▶ **Deskripsi Latihan**: Sajikan sebagai daftar bernomor bagian entri di bawah yang dimulai dari baris berisi "Click the docs.python.org" hingga baris berisi "420x1568 pixels. [340, 1479]", termasuk kedua baris itu. Jangan sertakan baris kosong.

▶ **Cuplikan Data**:
-------------------------

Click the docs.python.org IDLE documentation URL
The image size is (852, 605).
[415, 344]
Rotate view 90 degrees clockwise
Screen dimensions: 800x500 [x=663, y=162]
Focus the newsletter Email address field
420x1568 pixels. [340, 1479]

-------------------------

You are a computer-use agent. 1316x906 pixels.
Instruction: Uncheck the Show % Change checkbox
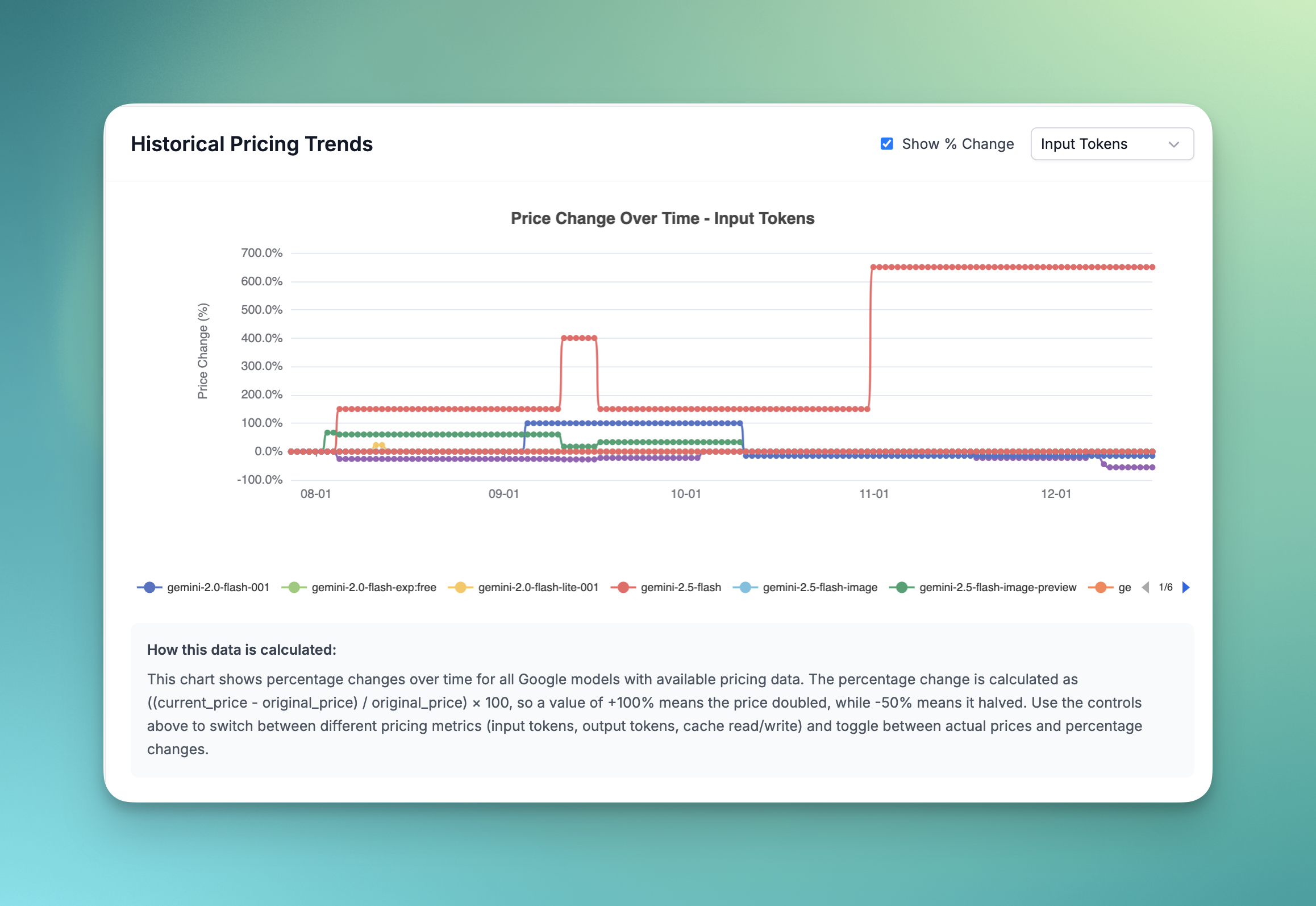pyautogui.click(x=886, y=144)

-------------------------

▶ **Jawaban Berikut**:
1. Click the docs.python.org IDLE documentation URL
2. The image size is (852, 605).
3. [415, 344]
4. Rotate view 90 degrees clockwise
5. Screen dimensions: 800x500 [x=663, y=162]
6. Focus the newsletter Email address field
7. 420x1568 pixels. [340, 1479]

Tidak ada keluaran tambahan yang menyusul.